Data center operators are starting to deploy artificial intelligence and machine learning technology to improve cybersecurity, and few are even building their own security AI systems.
The new technology can help spot suspicious user behaviors and identify zero-day attacks while processing more data at a much faster rate than what humans can do, and many security vendors are already building machine learning into their products.
"I don't think it's hype," said Dinesh Nirmal, VP of analytics development at IBM. "There is definitely a lot of work going on."
Machine learning is particularly good at spotting anomalies in large data sets.
"If you are managing a large data center with hundreds of millions of transactions happening, for a human being to detect at that level is going to be really hard," he said.
This isn't the same as manually turning security alerts.
This is analogous to how credit card companies spot suspicious behavior, he said. A company could set up an alert to automatically flag all purchases that are, say, more than 30 miles away from a customer's home.
But that means if a customer regularly travels to different locations, all those transactions will come up as fraudulent. This is where machine learning comes in, where the system learns about individual customers' behaviors and looks for deviations from those behaviors, doing it for millions of customers at once.
"The same rules are being applied in cybersecurity," Nirmal said.
A machine learning platform can learn to differentiate between good software and malware, between legitimate traffic and fraudulent traffic, between normal employee behaviors and suspicious ones, and continue to learn as behavior patterns change over time.

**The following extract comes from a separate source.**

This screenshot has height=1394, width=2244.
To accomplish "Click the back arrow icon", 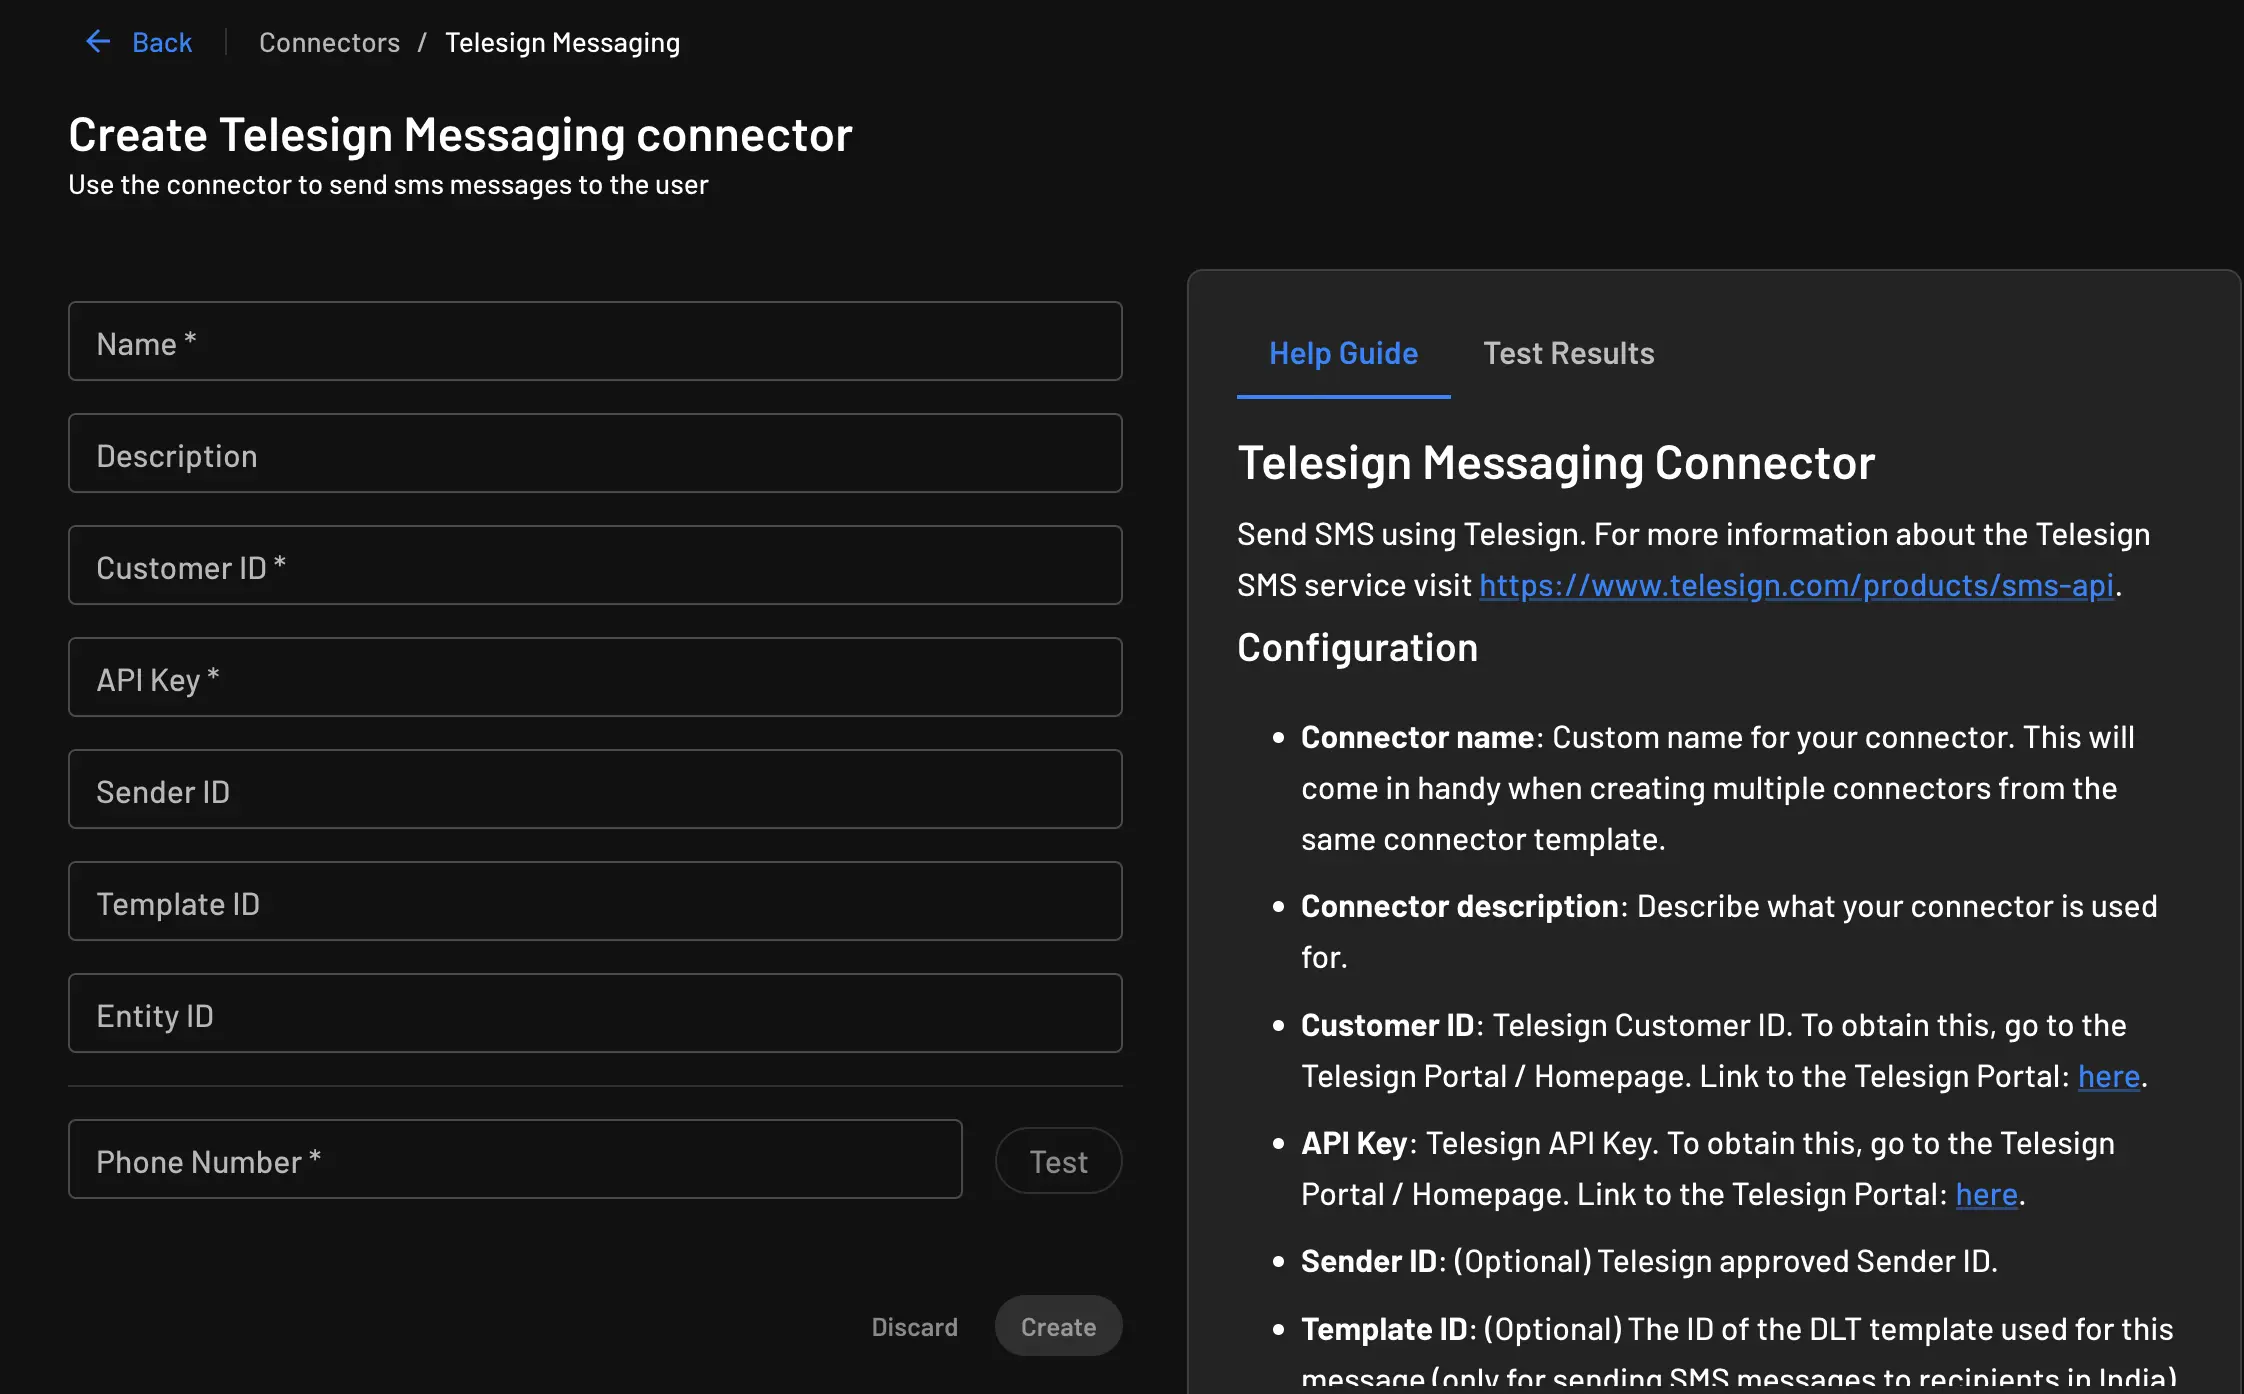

Enterprises can buy off-the-shelf systems for intrusion detection, network security, and access control. But some large companies are building their own systems, which today are still in early stages.

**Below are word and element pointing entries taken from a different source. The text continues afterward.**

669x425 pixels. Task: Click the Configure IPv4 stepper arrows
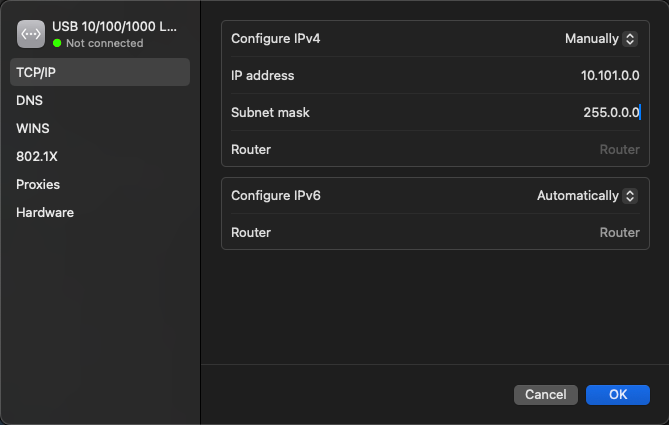(630, 39)
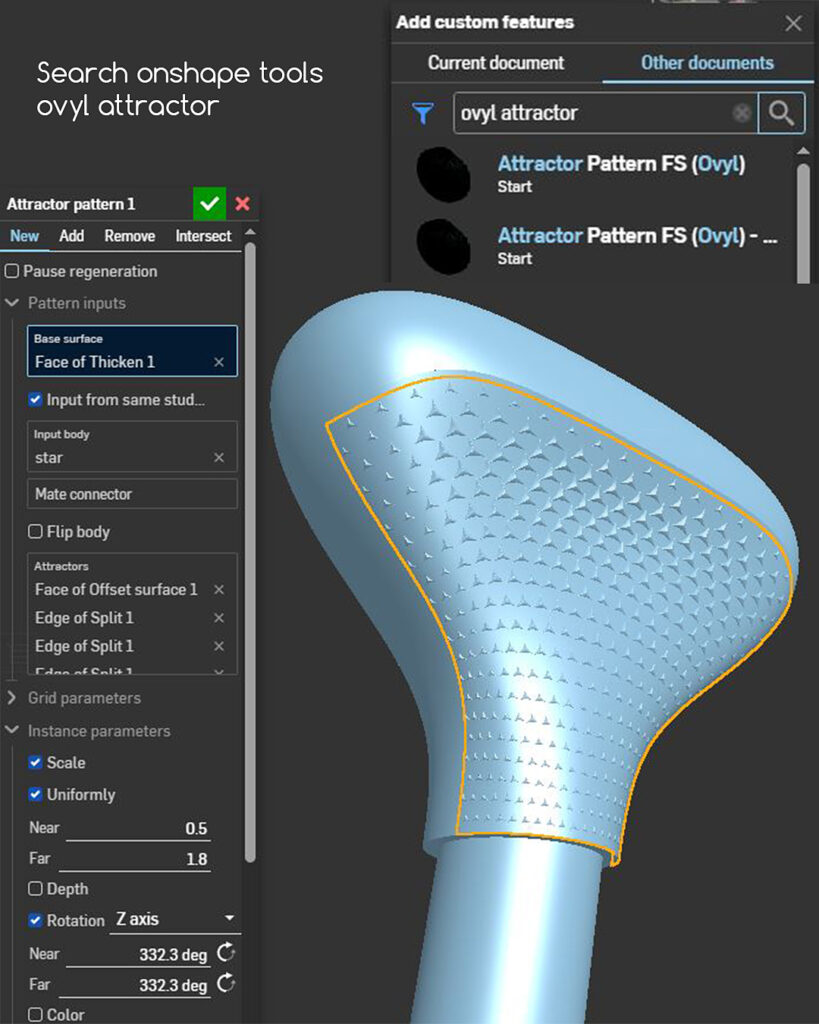
Task: Select the Intersect tab
Action: (x=203, y=236)
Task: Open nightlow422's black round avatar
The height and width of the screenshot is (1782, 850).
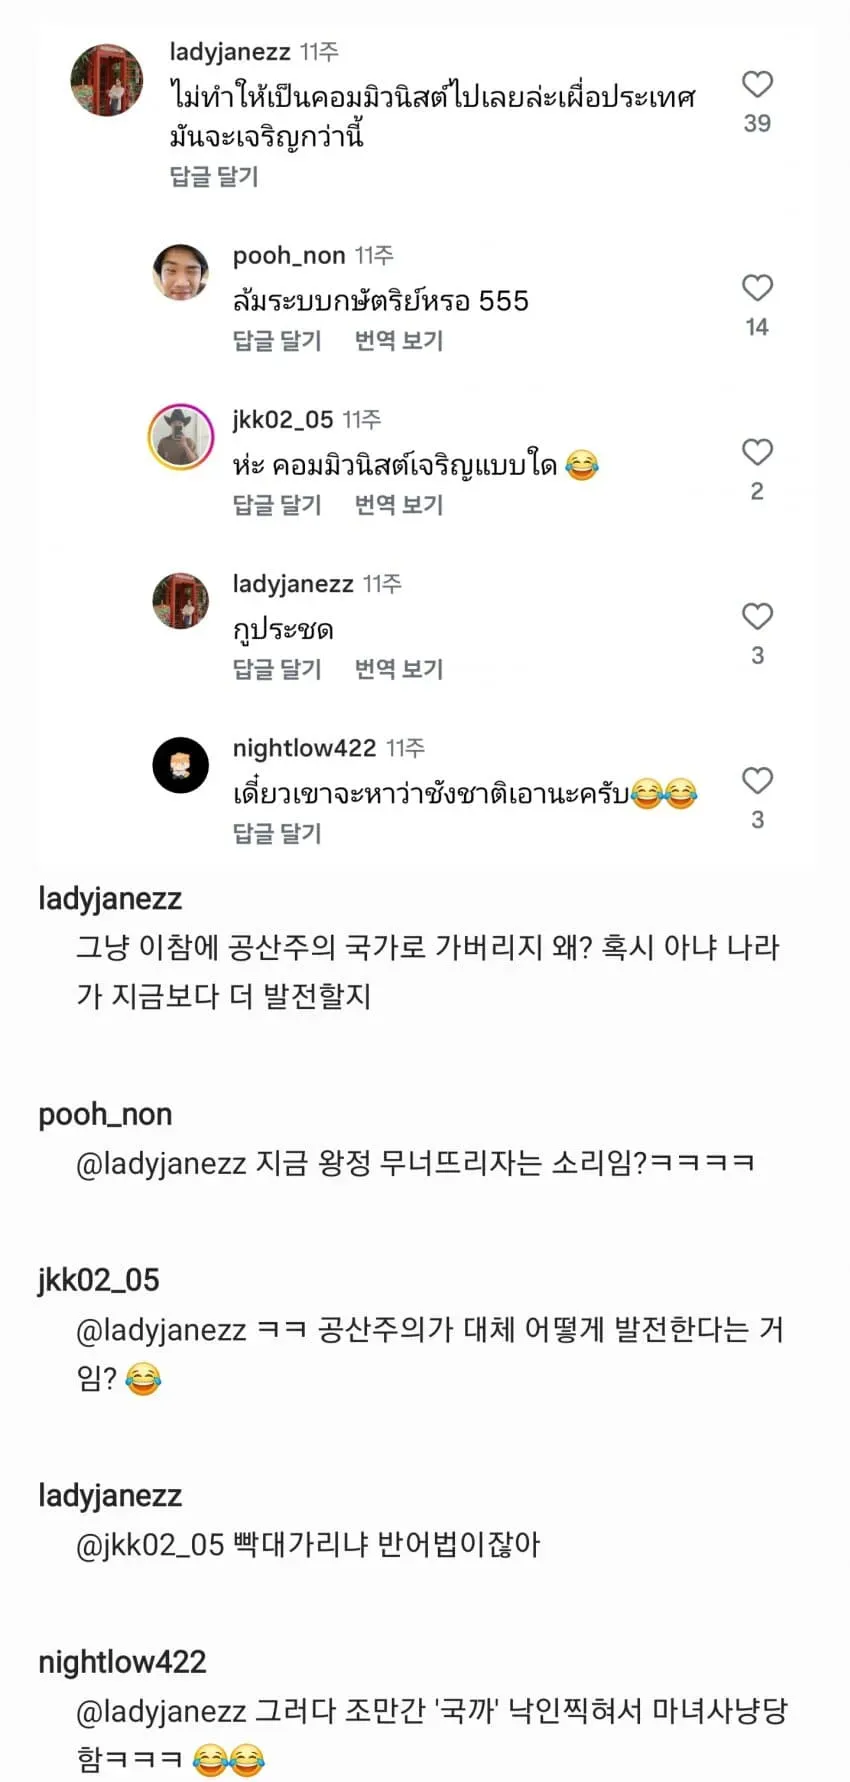Action: pos(181,765)
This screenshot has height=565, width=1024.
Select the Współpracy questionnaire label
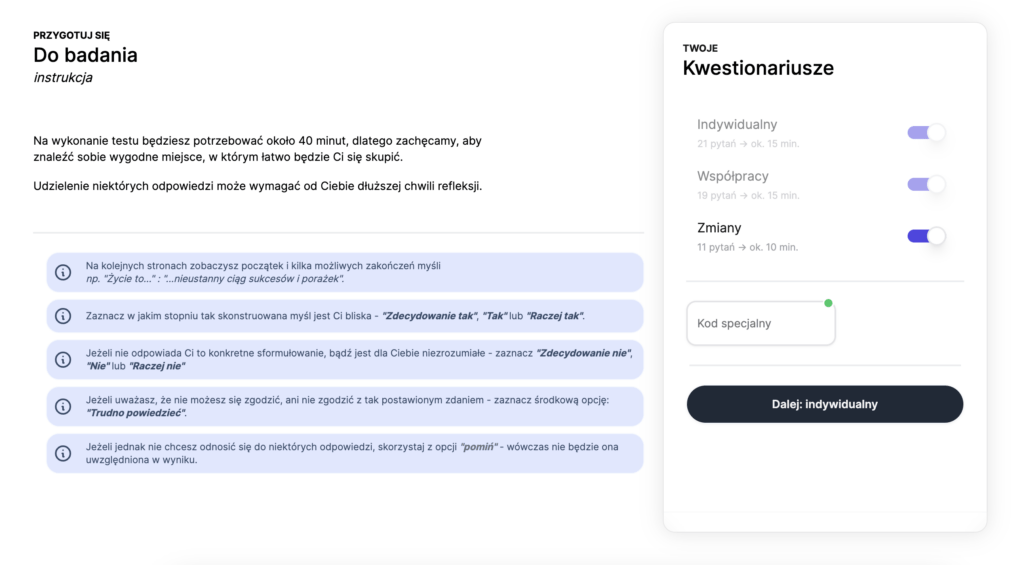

The next challenge for AI isn't to just classify events based on what has been seen before but to predict what's coming next.
"That is a challenge that still needs to be solved," Nirmal said. "We are nowhere near” having solved it.
But a lot of people are working on the problem, he added. "I would say, over the next two to five years we will see significant improvement in the security of data centers, if not earlier."
Will AI Replace Human Security Experts?
AI won't make the infosec profession disappear, experts say, but it will make individual security staffers much more powerful
Today, many of them are tied up with time-consuming routine tasks.
"AI can offload the repetitive, tedious work," said Chris Morales, head of security analytics at Vectra Networks.
And, in the short terms at least, there are limits as to what automated systems can do.
"It would not be wise to rely completely on machine learning in any scenario, as there is still too many variables that could go unnoticed without human oversight," said Joe Partlow, CTO at ReliaQuest.
Some people -- even some technology experts -- believe that they can feed all their data into an AI system, and the system would spit out an answer.
That's a mistake, said Madhan Kanagavel, founder and CEO at CodeLathe Technologies, the company behind the FileCloud enteprise file sharing platform.
It takes expertise to figure out where machine learning will do the most good.
"Applying the right model and training data on the right application is critical to get meaningful results," he said.
Filecloud uses machine learning to detect potential ransomware attacks.
"For example, if there is an abnormal spike in the number of files getting encrypted, the system stops synchronization of files and sends an alert to the admin," he said.